The 2019 Interoperability Standards Advisory represents ONC’s current assessment of the heath IT standards landscape. According to ONC, this static version of the ISA won’t change throughout the year, while the web version is updated on a regular basis. The ISA contains numerous standards and implementation specifications to meet interoperability needs in healthcare and serves as an open and transparent resource for the industry.

The Interoperability Standards Advisory (ISA) process represents the model by which ONC coordinates the identification, assessment, and public awareness of interoperability standards and implementation specifications that can be used by the healthcare industry to address specific interoperability needs including, but not limited to, interoperability for clinical, public health, research and administrative purposes. ONC encourages all stakeholders to implement and use the standards and implementation specifications identified in the ISA as applicable to the specific interoperability needs they seek to address. Furthermore, ONC encourages further pilot testing and industry experience to be sought with respect to standards and implementation specifications identified as “emerging” in the ISA.

The newest ISA reference edition includes improvements made based on comments provided by industry stakeholder during the public comment period, which ended Oct. 1, according to a blog post written by Steven Posnack, executive director of ONC’s Office of Technology, Chris Muir, standards division director, Office of Technology, and Brett Andriesen, ONC project officer. ONC received 74 comments on the ISA this year, resulting in nearly 400 individual recommendations for revisions.

According to the blog post, the ISA contains “a variety of standards and implementation specifications curated by developers, standards gurus, and other stakeholders to meet interoperability needs (a term we use in the ISA to represent the purpose for use of standards or implementation specifications – similar to a use case) in healthcare.”

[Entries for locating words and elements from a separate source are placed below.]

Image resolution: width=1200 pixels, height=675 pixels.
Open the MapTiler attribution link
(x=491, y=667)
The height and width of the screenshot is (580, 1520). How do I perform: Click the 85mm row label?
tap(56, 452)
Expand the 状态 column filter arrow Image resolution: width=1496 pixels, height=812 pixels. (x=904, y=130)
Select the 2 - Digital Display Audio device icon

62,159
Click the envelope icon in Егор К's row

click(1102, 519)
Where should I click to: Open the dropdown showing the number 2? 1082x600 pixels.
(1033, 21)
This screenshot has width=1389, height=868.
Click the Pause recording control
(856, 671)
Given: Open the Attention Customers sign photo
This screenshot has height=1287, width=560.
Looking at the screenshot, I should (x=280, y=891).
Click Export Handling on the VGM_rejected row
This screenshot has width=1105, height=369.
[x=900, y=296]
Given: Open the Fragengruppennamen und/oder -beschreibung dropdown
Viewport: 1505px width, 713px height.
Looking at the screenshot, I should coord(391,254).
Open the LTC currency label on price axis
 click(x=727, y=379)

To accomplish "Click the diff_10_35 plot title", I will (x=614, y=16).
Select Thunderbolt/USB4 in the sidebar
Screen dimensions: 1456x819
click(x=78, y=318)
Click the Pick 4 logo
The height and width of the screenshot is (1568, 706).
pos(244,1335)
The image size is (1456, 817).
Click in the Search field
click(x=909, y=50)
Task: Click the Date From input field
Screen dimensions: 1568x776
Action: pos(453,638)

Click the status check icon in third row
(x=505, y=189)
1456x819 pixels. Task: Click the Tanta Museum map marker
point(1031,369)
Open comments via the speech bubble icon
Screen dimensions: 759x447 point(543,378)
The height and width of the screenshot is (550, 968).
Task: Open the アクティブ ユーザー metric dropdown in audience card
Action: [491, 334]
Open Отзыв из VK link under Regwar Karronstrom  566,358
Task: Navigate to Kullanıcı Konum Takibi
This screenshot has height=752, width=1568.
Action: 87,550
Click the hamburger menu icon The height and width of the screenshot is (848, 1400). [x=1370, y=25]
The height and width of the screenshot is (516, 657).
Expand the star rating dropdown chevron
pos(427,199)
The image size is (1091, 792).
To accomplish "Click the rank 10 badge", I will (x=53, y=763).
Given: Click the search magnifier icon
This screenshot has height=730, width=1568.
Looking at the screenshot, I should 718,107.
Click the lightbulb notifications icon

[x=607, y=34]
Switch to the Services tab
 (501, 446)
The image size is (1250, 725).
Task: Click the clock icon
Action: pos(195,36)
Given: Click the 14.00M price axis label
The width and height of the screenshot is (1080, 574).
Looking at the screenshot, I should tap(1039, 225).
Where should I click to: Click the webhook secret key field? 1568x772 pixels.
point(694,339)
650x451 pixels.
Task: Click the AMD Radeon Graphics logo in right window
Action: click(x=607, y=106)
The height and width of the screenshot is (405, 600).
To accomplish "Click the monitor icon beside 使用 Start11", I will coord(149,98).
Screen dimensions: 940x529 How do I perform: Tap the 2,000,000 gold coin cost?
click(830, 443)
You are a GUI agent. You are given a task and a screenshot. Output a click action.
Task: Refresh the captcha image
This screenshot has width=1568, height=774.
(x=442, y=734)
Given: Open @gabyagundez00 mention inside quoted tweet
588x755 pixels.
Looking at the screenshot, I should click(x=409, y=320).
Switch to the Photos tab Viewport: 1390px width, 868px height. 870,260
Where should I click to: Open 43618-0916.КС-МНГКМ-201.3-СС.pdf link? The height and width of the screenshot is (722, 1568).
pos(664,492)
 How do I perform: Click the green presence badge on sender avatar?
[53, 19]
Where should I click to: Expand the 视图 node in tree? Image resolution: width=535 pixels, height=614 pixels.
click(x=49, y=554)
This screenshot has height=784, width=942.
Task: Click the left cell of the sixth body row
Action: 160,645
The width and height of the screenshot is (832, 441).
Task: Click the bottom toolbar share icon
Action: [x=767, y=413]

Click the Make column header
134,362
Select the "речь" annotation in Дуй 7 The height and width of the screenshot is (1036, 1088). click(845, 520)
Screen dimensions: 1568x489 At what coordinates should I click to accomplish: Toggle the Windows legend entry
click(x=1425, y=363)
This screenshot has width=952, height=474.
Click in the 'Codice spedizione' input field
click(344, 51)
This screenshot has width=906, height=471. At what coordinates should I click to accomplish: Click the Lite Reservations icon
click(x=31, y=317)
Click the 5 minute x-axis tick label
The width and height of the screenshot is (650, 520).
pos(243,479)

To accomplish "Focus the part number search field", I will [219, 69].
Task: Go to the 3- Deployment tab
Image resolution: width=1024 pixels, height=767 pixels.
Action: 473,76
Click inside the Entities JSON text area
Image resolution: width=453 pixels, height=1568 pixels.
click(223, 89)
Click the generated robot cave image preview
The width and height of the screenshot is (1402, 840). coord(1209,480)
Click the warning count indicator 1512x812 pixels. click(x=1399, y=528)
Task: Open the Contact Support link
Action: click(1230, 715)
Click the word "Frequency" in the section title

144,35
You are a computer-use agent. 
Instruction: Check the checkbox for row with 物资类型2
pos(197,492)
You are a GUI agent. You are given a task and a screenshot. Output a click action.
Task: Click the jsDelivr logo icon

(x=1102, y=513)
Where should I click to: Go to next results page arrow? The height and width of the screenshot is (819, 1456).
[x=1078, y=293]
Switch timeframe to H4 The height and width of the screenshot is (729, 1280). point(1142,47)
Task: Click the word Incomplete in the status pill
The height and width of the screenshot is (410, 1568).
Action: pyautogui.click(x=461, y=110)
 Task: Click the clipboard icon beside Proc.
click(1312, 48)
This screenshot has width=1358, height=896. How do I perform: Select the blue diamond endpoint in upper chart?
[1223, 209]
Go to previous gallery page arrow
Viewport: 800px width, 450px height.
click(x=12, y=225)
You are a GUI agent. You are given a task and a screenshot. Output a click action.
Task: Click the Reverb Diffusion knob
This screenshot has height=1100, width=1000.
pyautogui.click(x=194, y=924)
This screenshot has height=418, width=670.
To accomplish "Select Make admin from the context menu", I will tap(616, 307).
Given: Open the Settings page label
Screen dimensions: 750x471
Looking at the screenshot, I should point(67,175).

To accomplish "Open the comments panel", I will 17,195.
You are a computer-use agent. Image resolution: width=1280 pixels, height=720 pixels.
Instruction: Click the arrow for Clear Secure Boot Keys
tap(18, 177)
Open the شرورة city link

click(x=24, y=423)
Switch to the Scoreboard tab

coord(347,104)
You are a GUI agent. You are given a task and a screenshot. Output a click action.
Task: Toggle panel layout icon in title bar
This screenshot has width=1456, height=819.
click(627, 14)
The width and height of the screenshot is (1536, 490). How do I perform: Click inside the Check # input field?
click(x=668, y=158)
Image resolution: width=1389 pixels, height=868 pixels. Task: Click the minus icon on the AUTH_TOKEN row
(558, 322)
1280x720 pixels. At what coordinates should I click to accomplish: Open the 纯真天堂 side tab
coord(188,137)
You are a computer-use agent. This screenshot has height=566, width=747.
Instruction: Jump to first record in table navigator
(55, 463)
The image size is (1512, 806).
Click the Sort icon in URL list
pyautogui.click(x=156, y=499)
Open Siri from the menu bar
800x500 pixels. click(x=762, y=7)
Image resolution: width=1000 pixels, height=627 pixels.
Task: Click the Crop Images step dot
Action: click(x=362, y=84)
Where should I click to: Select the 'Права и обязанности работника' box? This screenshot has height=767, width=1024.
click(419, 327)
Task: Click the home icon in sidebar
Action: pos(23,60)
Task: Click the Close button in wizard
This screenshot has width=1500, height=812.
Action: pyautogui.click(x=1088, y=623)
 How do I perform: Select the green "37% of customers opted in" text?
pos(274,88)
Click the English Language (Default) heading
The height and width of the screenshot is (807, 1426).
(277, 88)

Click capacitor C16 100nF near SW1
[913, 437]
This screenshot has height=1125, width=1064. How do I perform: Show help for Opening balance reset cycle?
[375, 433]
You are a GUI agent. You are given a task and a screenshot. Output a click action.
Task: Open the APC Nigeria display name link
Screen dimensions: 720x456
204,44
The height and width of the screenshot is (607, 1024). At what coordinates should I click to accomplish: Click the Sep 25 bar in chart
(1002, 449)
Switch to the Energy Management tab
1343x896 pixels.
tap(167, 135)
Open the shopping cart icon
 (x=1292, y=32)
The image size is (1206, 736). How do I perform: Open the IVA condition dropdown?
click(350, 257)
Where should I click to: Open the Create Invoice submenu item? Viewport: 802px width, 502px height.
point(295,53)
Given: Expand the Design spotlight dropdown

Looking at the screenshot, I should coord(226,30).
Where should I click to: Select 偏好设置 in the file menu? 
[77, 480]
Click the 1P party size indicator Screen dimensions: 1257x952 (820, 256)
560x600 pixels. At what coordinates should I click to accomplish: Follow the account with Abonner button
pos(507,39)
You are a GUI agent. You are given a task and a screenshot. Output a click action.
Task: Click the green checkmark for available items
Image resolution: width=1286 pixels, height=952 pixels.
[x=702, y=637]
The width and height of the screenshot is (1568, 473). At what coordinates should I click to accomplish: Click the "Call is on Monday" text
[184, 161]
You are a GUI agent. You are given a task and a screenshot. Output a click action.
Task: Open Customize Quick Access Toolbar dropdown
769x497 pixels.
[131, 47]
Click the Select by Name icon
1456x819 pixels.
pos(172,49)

“The ISA itself is a dynamic document and is updated throughout the year, reflecting a number of substantive and structural updates based on ongoing dialogue, discussion, and feedback,” Posnack, Muir and Andriesen wrote.

The latest changes to the reference manual include RSS feed functionality to enable users to track ISA revisions in real-time; shifting structure from lettered sub-sections to a simple alphabetized list; and revising many of the interoperability need titles to better reflect their uses and align with overall ISA bets practices. According to the ONC blog post, the updates also include several new interoperability needs, including representing relationship between patient and another person; several electronic prescribing-related interoperability needs, such as prescribing weight-based dosing and request for refills; and operating rules for claims, enrollment and premium payments.

The latest changes also include more granular updates such as added standards, updated characteristics and additional information about interoperability needs.

The ONC officials wrote that the ISA should be considered as an open and transparent resource for industry and reflects the latest thinking around standards development with an eye toward nationwide interoperability.

The ISA traditionally has reflected recommendations from the Health IT Advisory Committee and its predecessors the HIT Policy Committee and HIT Standards Committee and includes an educational section that helps decode key interoperability terminology.